__WORKING DATA__.

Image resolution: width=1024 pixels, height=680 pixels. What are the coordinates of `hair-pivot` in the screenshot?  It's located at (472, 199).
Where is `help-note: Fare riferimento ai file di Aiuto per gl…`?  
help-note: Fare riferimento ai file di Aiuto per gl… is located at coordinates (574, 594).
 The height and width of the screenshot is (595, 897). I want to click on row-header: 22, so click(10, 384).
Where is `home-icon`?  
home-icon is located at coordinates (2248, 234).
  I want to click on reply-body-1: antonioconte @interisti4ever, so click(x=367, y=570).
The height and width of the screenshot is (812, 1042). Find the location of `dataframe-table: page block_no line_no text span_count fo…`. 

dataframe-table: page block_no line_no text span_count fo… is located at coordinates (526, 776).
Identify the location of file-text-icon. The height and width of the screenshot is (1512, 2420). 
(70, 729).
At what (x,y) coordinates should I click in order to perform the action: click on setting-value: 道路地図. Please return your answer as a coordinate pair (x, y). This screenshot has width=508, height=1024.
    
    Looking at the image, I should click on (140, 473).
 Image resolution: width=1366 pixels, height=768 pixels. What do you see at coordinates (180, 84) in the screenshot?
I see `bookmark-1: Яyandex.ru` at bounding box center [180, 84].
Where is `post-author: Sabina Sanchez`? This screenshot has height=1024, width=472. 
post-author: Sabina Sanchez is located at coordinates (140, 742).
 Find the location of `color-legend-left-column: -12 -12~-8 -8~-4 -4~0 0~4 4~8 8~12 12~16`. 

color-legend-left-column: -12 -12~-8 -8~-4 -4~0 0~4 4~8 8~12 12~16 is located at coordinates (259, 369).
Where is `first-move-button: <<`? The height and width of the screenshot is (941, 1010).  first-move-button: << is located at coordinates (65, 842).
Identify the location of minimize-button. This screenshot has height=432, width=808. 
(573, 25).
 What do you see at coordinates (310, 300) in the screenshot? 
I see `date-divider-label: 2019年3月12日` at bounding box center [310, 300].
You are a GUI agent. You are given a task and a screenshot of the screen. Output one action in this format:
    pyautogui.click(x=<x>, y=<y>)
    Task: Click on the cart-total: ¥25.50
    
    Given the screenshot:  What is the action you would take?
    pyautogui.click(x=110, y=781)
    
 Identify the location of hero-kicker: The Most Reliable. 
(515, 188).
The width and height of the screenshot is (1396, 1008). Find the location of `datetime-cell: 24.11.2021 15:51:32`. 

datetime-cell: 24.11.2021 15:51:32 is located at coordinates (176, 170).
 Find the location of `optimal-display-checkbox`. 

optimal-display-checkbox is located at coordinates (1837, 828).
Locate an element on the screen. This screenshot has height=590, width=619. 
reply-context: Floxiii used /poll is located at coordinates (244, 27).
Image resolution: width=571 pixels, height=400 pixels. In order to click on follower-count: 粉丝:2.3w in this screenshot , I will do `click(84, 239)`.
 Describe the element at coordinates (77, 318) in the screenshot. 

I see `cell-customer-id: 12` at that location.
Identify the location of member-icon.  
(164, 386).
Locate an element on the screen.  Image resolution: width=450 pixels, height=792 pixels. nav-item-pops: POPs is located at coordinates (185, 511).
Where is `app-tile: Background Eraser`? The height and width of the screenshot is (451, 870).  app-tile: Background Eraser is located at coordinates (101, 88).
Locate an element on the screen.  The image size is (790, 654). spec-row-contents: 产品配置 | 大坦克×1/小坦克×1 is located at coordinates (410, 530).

__WHAT YOU ARE ASKED TO DO__. Retype all of the material above word for word, with every character and line kept as it is.

__ANSWER SECTION__.
Image resolution: width=1024 pixels, height=680 pixels. What are the coordinates of `hair-pivot` in the screenshot?  It's located at (472, 199).
Where is `help-note: Fare riferimento ai file di Aiuto per gl…`?  
help-note: Fare riferimento ai file di Aiuto per gl… is located at coordinates (574, 594).
 The height and width of the screenshot is (595, 897). I want to click on row-header: 22, so click(10, 384).
Where is `home-icon`?  
home-icon is located at coordinates (2248, 234).
  I want to click on reply-body-1: antonioconte @interisti4ever, so click(x=367, y=570).
The height and width of the screenshot is (812, 1042). Find the location of `dataframe-table: page block_no line_no text span_count fo…`. 

dataframe-table: page block_no line_no text span_count fo… is located at coordinates (526, 776).
Identify the location of file-text-icon. The height and width of the screenshot is (1512, 2420). 
(70, 729).
At what (x,y) coordinates should I click in order to perform the action: click on setting-value: 道路地図. Please return your answer as a coordinate pair (x, y). This screenshot has width=508, height=1024.
    
    Looking at the image, I should click on (140, 473).
 Image resolution: width=1366 pixels, height=768 pixels. What do you see at coordinates (180, 84) in the screenshot?
I see `bookmark-1: Яyandex.ru` at bounding box center [180, 84].
Where is `post-author: Sabina Sanchez`? This screenshot has height=1024, width=472. 
post-author: Sabina Sanchez is located at coordinates (140, 742).
 Find the location of `color-legend-left-column: -12 -12~-8 -8~-4 -4~0 0~4 4~8 8~12 12~16`. 

color-legend-left-column: -12 -12~-8 -8~-4 -4~0 0~4 4~8 8~12 12~16 is located at coordinates (259, 369).
Where is `first-move-button: <<`? The height and width of the screenshot is (941, 1010).  first-move-button: << is located at coordinates (65, 842).
Identify the location of minimize-button. This screenshot has height=432, width=808. 
(573, 25).
 What do you see at coordinates (310, 300) in the screenshot? 
I see `date-divider-label: 2019年3月12日` at bounding box center [310, 300].
You are a GUI agent. You are given a task and a screenshot of the screen. Output one action in this format:
    pyautogui.click(x=<x>, y=<y>)
    Task: Click on the cart-total: ¥25.50
    
    Given the screenshot:  What is the action you would take?
    pyautogui.click(x=110, y=781)
    
 Identify the location of hero-kicker: The Most Reliable. 
(515, 188).
The width and height of the screenshot is (1396, 1008). Find the location of `datetime-cell: 24.11.2021 15:51:32`. 

datetime-cell: 24.11.2021 15:51:32 is located at coordinates (176, 170).
 Find the location of `optimal-display-checkbox`. 

optimal-display-checkbox is located at coordinates (1837, 828).
Locate an element on the screen. This screenshot has height=590, width=619. 
reply-context: Floxiii used /poll is located at coordinates (244, 27).
Image resolution: width=571 pixels, height=400 pixels. In order to click on follower-count: 粉丝:2.3w in this screenshot , I will do `click(84, 239)`.
 Describe the element at coordinates (77, 318) in the screenshot. 

I see `cell-customer-id: 12` at that location.
Identify the location of member-icon.  
(164, 386).
Locate an element on the screen.  Image resolution: width=450 pixels, height=792 pixels. nav-item-pops: POPs is located at coordinates (185, 511).
Where is `app-tile: Background Eraser`? The height and width of the screenshot is (451, 870).  app-tile: Background Eraser is located at coordinates (101, 88).
Locate an element on the screen.  The image size is (790, 654). spec-row-contents: 产品配置 | 大坦克×1/小坦克×1 is located at coordinates (410, 530).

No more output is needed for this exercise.